Catching a wave in the Caribbean. Cruising down the slopes of a volcano. Zipping through rainforests along a cable. Reading a textbook. When you think of extreme adventure, one of these is not like the other. Yet what Sean Whalen discovered while traveling is that, for blind people in Nicaragua, accessing one of these activities is perceived to be a near-impossible challenge – and it’s not the one you’d expect. Sean didn’t know what to expect on his first journey abroad, so he focused on the usual.
“I wondered how easy it would be to get around, what people’s reactions would be to me, and how different it would be from what I’m used to in the United States.”
What he discovered in Nicaragua was the travel concerns ended up being much less of an issue, for which he now admits he may have over prepared. Instead, he found himself grappling more with the cultural contradictions he discovered there.
Sean, who is blind, traveled for several weeks with a small group from the United States to do interviews with organizations working on behalf of blind people in the country, with government officials, and with blind school children and their families.
He learned of this opportunity through an alumna of Harvard University’s Kennedy School of Government, where he was a graduate student. Sean was looking for a summer internship, and as luck would have it, a Boston-based non-profit was looking for someone with policy experience to assess its viability to run programs in Nicaragua.
Before traveling, Sean learned Nicaragua’s constitution provides equal access to everyone in education, including students with disabilities. The reality of what he found on the ground was quite different.
Lack of resources contributed to disabled students being pulled out of school at an early age or left without access to assistive technology. He also sensed a lack of societal expectation, especially in rural areas, that a person with a disability can have independence or a professional life.
“I think it has given me a perspective on how important good policy can be and how also having things on paper that look great won’t necessarily translate into good outcomes in reality."
People he met in Nicaragua were surprised to see Sean navigating the community with his cane and to learn that he was a university student with a career living on his own. Ironically, when he went ziplining, surfing, hiking or volcano boarding, none of the locals or tour guides seemed too concerned that he was blind.
“If I went anywhere in the United States to do that, there would be a safety concern and a big fight just to get to do it like anyone else. But in Nicaragua, it was, ‘Here’s five dollars’ and ‘Here’s your board.’ It was strange – it felt really good and in that moment I thought, ‘You think I can do this, but you don’t think your son, if he had a disability, could go to school?’"
As president of the National Association of Blind Students, a division of the National Federation of the Blind in the United States, Sean is heavily engaged in working on a volunteer basis on policy issues on the education of blind people.
This includes a lot of work on access to technology in the classroom, though on a far different level than what is needed in Nicaragua. Until this point, he has seen his policy work as domestically focused. His overseas experience has caused him to question whether that is enough.
“There’s just a far greater need out there, and I wonder what responsibility I have, do we have, to be aware of that need and to help when we can.
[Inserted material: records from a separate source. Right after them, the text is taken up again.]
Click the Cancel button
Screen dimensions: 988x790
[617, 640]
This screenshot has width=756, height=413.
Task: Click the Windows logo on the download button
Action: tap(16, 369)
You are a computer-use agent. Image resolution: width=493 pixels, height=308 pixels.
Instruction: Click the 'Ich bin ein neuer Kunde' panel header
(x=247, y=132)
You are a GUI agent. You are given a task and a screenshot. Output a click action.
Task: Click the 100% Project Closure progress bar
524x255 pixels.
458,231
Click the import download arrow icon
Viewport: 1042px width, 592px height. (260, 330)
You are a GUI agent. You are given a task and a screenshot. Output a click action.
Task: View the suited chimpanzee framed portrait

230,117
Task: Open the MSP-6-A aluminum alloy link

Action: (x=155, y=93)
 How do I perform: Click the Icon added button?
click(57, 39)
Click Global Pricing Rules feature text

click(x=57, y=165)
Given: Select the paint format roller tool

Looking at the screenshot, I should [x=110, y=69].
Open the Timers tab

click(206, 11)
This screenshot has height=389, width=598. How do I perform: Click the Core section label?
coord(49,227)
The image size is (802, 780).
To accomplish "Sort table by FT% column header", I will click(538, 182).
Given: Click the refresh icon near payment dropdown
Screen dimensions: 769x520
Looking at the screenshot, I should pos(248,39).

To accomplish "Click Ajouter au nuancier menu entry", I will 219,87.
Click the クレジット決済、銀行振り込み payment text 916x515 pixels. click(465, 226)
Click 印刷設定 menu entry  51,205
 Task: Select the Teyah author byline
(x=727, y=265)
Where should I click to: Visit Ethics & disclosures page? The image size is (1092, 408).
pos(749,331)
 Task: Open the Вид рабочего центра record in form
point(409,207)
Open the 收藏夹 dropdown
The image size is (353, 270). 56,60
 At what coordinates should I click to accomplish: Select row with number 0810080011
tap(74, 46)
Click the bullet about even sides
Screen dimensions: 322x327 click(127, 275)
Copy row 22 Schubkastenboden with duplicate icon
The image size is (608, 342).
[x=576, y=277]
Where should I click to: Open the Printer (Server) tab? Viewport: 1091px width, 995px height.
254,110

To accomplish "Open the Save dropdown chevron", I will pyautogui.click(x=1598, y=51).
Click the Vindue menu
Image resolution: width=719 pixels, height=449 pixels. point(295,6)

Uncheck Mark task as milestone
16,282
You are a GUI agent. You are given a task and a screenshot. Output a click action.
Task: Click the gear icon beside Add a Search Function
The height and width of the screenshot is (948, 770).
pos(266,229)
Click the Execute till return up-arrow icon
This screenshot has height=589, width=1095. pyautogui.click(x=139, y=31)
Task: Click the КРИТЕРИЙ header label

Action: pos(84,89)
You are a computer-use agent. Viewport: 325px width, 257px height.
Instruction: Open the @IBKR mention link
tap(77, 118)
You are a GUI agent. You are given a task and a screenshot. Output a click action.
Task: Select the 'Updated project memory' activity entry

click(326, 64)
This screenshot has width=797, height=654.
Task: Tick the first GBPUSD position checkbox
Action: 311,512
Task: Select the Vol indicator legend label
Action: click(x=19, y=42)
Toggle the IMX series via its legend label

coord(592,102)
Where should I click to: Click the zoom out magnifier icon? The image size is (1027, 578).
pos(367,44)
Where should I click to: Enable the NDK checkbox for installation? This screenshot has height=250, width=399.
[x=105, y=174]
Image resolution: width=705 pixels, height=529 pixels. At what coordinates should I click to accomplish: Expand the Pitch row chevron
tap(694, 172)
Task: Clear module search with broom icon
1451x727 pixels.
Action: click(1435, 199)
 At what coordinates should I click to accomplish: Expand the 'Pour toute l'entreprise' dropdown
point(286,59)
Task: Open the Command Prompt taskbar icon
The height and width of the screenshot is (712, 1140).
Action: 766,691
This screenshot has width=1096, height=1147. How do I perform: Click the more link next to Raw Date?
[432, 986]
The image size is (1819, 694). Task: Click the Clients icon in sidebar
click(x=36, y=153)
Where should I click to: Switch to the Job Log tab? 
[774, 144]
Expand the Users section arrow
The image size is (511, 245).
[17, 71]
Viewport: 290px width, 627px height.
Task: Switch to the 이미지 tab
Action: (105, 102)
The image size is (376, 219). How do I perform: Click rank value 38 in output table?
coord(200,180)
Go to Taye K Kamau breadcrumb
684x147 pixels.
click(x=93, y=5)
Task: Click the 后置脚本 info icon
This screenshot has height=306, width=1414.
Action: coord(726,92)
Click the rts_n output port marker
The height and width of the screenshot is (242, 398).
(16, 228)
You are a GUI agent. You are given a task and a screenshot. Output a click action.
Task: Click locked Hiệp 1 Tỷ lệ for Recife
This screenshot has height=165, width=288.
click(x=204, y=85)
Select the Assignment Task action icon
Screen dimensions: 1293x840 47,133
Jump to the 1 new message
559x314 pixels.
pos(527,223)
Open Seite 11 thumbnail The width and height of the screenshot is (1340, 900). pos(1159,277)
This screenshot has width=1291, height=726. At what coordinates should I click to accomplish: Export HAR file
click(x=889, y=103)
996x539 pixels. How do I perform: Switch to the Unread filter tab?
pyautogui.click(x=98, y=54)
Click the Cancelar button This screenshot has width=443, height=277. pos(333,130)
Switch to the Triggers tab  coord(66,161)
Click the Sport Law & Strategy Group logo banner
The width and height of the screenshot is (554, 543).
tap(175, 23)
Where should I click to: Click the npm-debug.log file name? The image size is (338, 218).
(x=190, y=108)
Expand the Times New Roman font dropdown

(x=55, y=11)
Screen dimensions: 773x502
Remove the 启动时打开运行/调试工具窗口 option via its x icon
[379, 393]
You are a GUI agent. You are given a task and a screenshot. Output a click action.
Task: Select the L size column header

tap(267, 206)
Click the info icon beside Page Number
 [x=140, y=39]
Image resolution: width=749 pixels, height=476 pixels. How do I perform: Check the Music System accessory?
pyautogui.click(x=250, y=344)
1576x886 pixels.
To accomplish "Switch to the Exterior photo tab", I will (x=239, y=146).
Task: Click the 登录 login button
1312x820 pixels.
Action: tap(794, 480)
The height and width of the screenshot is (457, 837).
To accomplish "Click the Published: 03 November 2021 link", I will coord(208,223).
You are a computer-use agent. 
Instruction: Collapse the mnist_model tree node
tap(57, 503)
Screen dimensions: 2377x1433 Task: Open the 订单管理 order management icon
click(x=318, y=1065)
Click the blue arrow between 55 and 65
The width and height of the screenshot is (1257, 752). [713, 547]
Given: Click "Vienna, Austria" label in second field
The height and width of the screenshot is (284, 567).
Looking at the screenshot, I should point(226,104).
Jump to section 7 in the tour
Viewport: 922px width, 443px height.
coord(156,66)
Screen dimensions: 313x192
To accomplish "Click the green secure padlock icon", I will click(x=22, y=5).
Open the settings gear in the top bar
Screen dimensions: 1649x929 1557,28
I think I’d have a broader perspective if I’d had the nerve to go abroad earlier in my life."
After graduation, Sean, who is eager to make up for lost time, headed back to Nicaragua with the same non-profit for six months and will be seizing more opportunities to travel and engage in advocacy efforts abroad in the future. He is currently Director of Strategic Partnerships for ETI, the nonprofit organization committed to the development of an inclusive society by transforming the social stigma against disabilities across the globe and empowering blind youth to be the authors of their futures and change makers of their societies.